基于生物信息学方法分析miR-3193及其甲基化在宫颈癌中的临床意义

Clinical Significance of miR-3193 and Its Methylation in Cervical Cancer Based on Bioinformatics

目的 评估miR-3193表达及其甲基化作为宫颈癌不良预后的生物标志物的可行性。方法 从The Cancer Genome Atlas (TCGA)数据库中获取宫颈癌患者的基因表达数据和相应的临床信息。通过生物信息学方法揭示宫颈癌患者miR-3193表达及甲基化与患者的临床特征与预后之间的关系。结果 miR-3193表达与宫颈癌临床分期、肿瘤大小呈正相关。Cox回归和Kaplan-Meier法证实miR-3193上调是宫颈癌不良预后的独立危险因素。miR-3193受DNA甲基化负调控,miR-3193低甲基化提示宫颈癌患者预后不良。功能富集分析显示miR-3193可能通过调控TGF-β和PI3K-Akt等信号通路参与宫颈癌发病机制。通过CMap分析筛选出对宫颈癌有潜在抑制作用的4种小分子药物(阿霉素、喜树碱、GW-8510和阿扎胞苷)。结论 miR-3193低甲基化可能是宫颈癌不良预后的生物标志物。

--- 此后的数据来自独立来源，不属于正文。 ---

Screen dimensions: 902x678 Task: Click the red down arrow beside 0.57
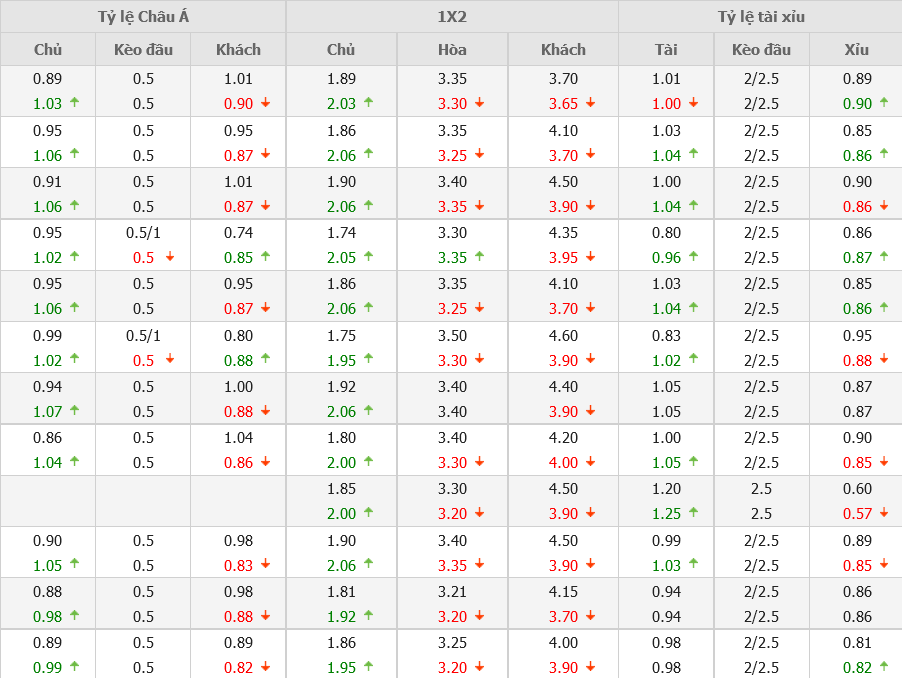coord(884,512)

Objective To evaluate the feasibility of miR-3193 expression and its methylation as a biomarker for poor prognosis of cervical cancer.Methods The gene expression data and corresponding clinical information of cervical cancer patients were obtained from The Cancer Genome Atlas(TCGA) database. The relationship between miR-3193 expression and methylation in cervical cancer patients and their clinical characteristics and prognosis was revealed by bioinformatics.Results The expression of miR-3193 was positively correlated with the clinical stage and tumor size of cervical cancer. Cox regression and Kaplan-Meier method confirmed that up-regulation of miR-3193 was an independent risk factor for poor prognosis of cervical cancer. miR-3193 was negatively regulated by DNA methylation, and hypomethylation of miR-3193 indicates poor prognosis in patients with cervical cancer. Functional enrichment analysis showed that miR-3193 may regulate TGF-β And PI3K-Akt signal pathways were involved in the pathogenesis of cervical cancer. Four small-molecular drugs(doxorubicin, camptothecin, GW-8510 and azacytidine) with potential inhibitory effects on cervical cancer were screened through CMap analysis.Conclusion miR-3193 and hypomethylation may be biomarkers for poor prognosis of cervical cancer.